Task to carry out> Go through the listing below and say how many lines contain "will"; write nothing but the number.

Input records>
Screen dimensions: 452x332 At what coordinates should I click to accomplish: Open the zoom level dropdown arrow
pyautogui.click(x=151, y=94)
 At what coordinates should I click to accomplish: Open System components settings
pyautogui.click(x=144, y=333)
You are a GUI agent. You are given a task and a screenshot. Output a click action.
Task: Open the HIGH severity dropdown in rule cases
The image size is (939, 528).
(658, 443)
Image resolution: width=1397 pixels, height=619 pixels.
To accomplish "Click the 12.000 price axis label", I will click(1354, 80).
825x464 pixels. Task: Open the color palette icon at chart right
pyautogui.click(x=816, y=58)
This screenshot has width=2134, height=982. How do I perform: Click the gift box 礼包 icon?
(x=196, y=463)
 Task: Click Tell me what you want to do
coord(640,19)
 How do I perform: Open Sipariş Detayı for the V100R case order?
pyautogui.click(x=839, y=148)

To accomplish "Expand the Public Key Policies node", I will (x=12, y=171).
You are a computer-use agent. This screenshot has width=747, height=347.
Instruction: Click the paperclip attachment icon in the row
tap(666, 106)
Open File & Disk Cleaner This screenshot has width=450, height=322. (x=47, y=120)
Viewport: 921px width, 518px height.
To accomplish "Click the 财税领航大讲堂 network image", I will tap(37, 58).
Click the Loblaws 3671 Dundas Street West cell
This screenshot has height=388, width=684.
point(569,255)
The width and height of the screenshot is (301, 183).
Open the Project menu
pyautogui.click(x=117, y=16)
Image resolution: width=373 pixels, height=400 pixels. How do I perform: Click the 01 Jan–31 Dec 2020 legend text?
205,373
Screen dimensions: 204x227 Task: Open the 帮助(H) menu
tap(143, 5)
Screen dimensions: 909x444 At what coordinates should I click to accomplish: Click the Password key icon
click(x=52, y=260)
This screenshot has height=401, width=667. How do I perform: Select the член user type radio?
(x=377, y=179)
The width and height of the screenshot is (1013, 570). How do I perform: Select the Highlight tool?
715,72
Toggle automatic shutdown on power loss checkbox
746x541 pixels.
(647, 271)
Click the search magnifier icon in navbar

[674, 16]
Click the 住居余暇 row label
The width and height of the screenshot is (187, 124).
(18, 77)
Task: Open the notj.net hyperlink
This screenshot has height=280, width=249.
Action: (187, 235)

Answer to the exercise> 3